Pointing records for screenshots and pages:
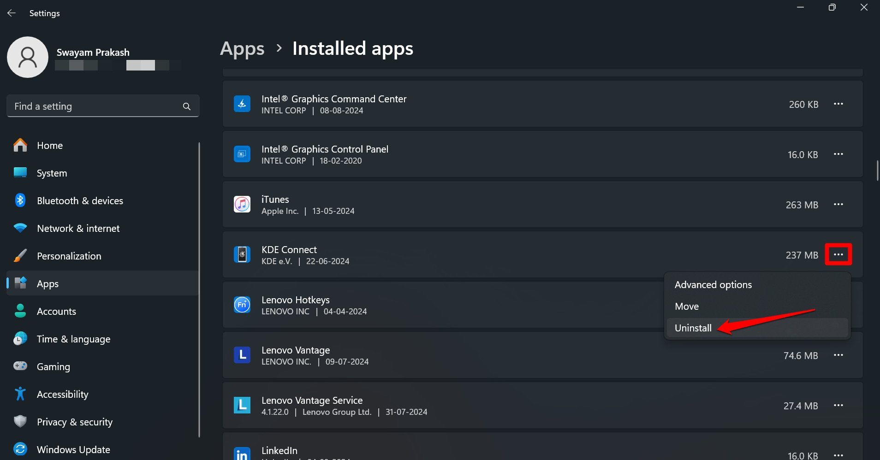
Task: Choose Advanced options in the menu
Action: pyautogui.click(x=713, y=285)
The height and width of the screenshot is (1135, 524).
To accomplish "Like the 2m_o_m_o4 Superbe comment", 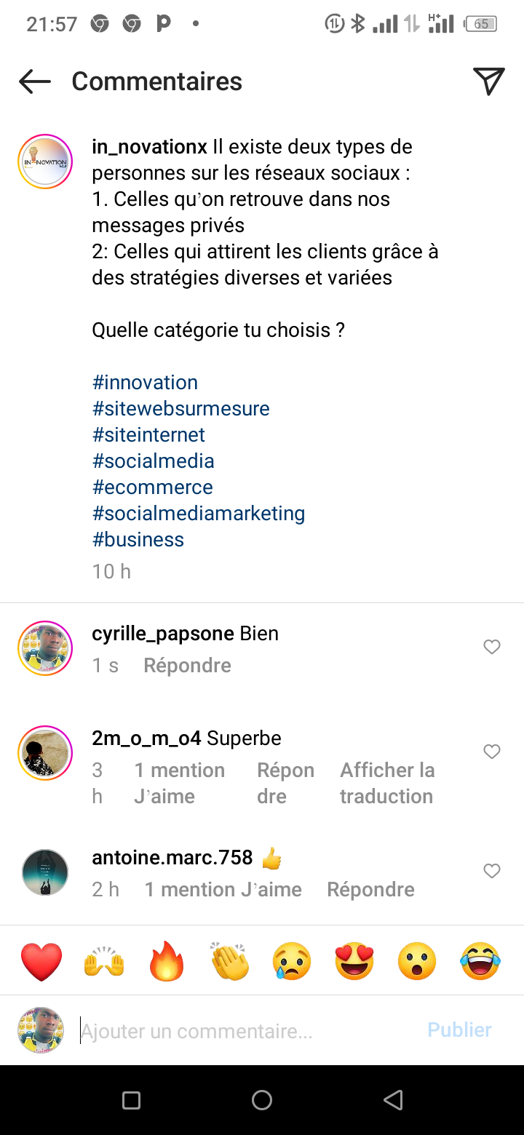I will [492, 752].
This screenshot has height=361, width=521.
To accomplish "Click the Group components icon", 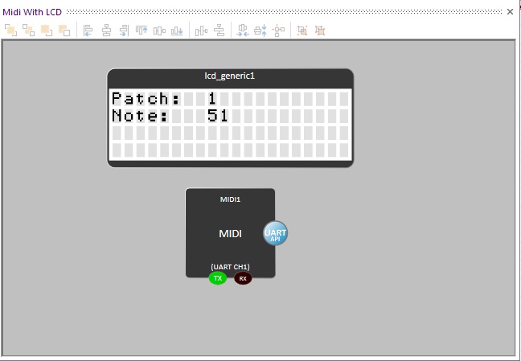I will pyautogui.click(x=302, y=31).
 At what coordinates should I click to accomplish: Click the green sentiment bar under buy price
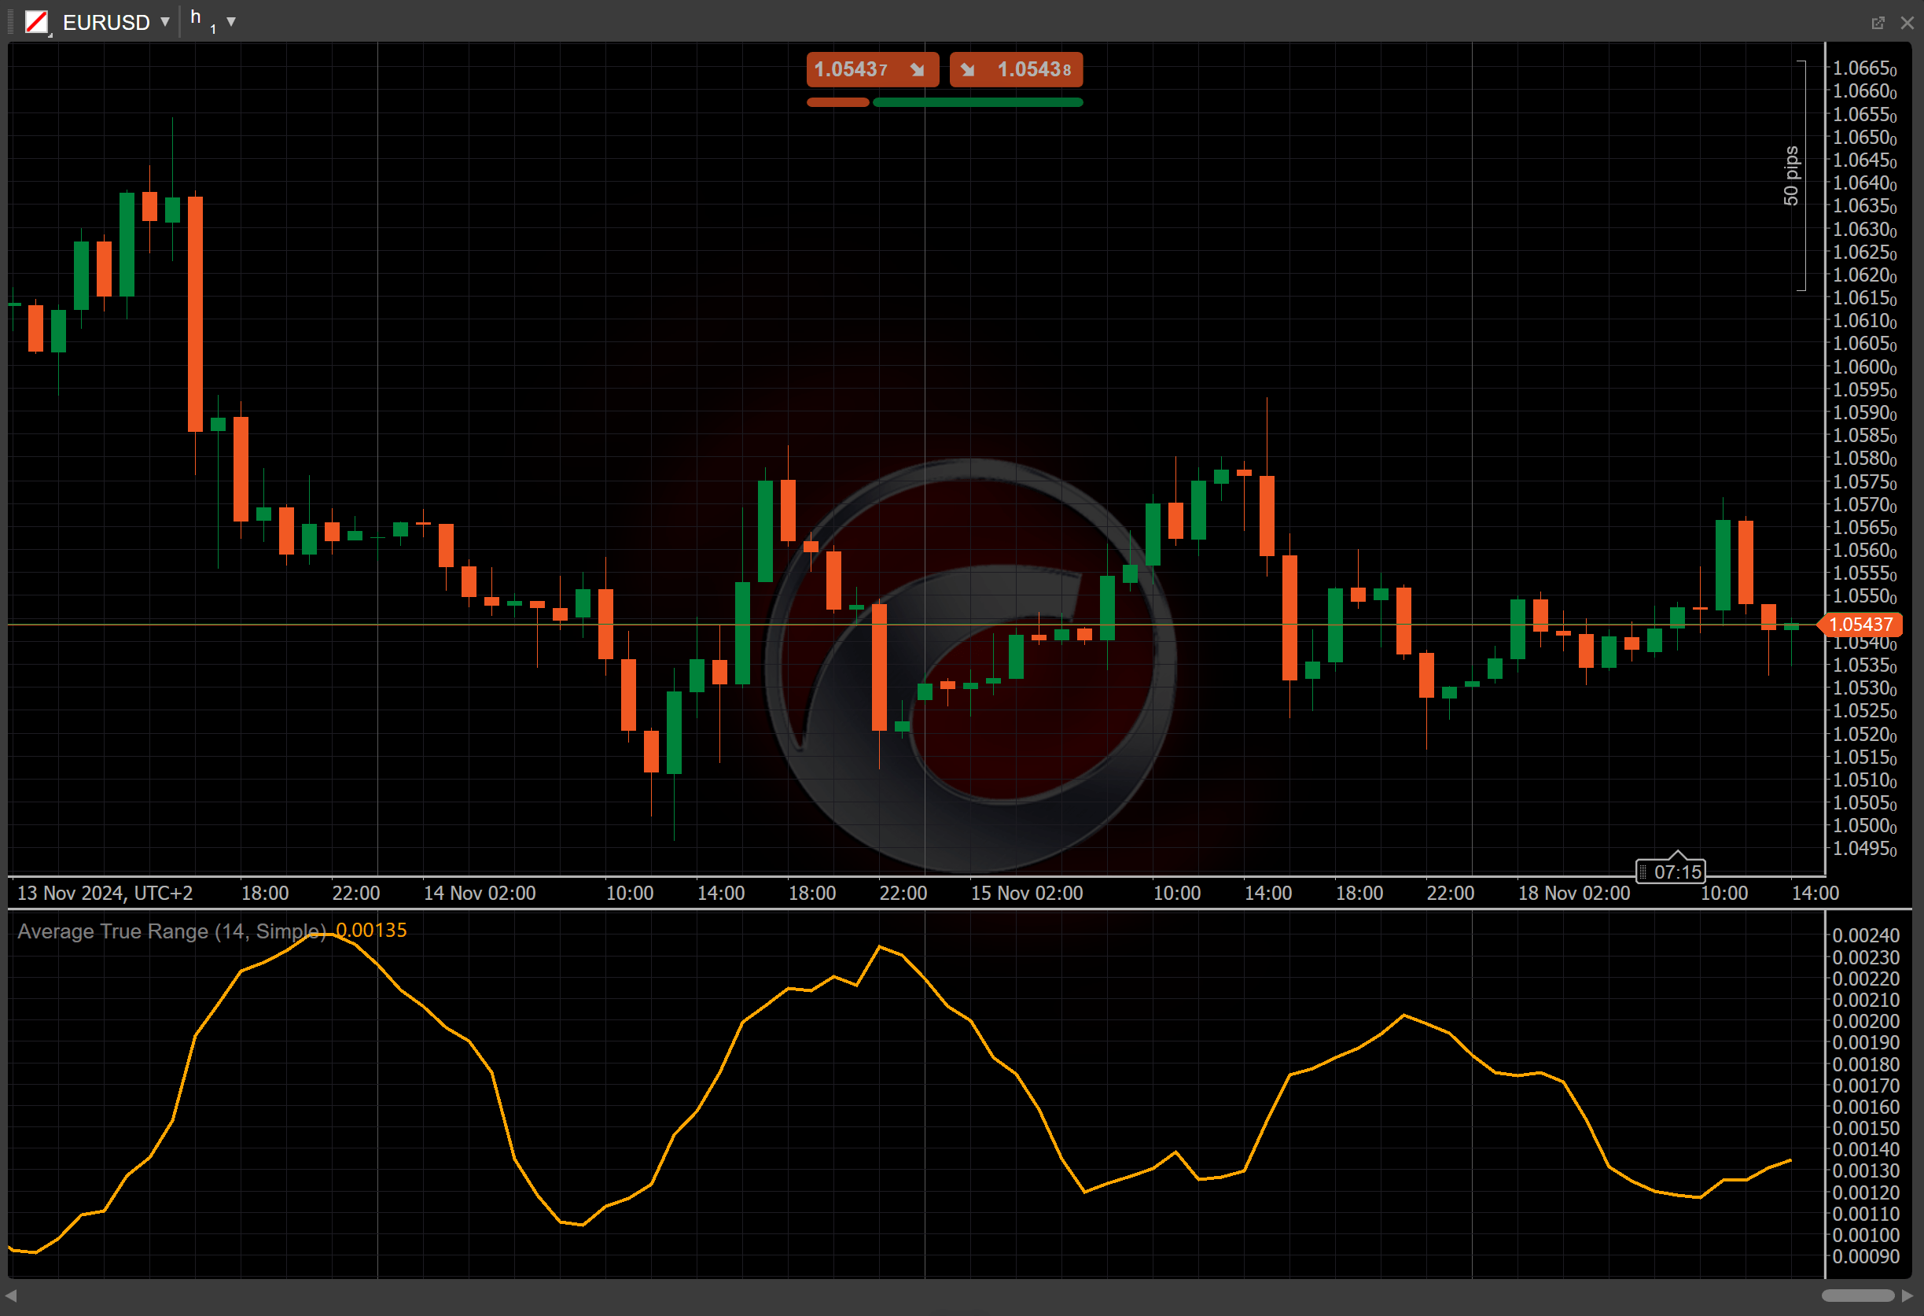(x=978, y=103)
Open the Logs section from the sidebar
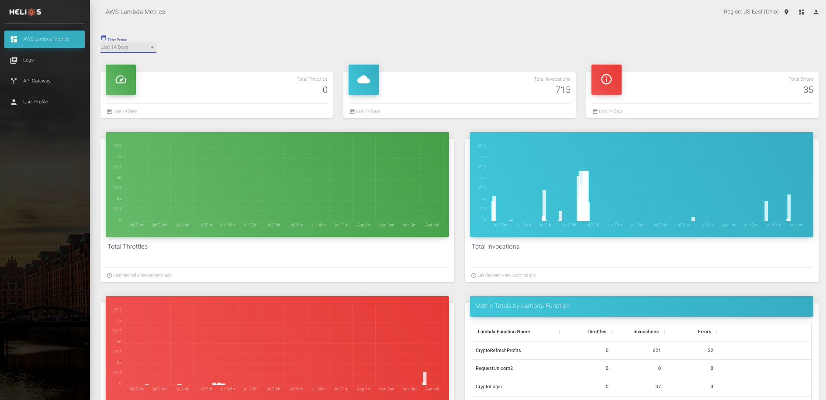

- _WORK TO BE COMPLETED_:
Repeat everything from the line containing "At what coordinates" down to the end of the entries, and leave the pictures out of your answer.

- _SOLUTION TO THE PROBLEM_:
 At what coordinates should I click to accomplish: Click the green sentiment bar under buy price
(x=978, y=103)
Open the Logs section from the sidebar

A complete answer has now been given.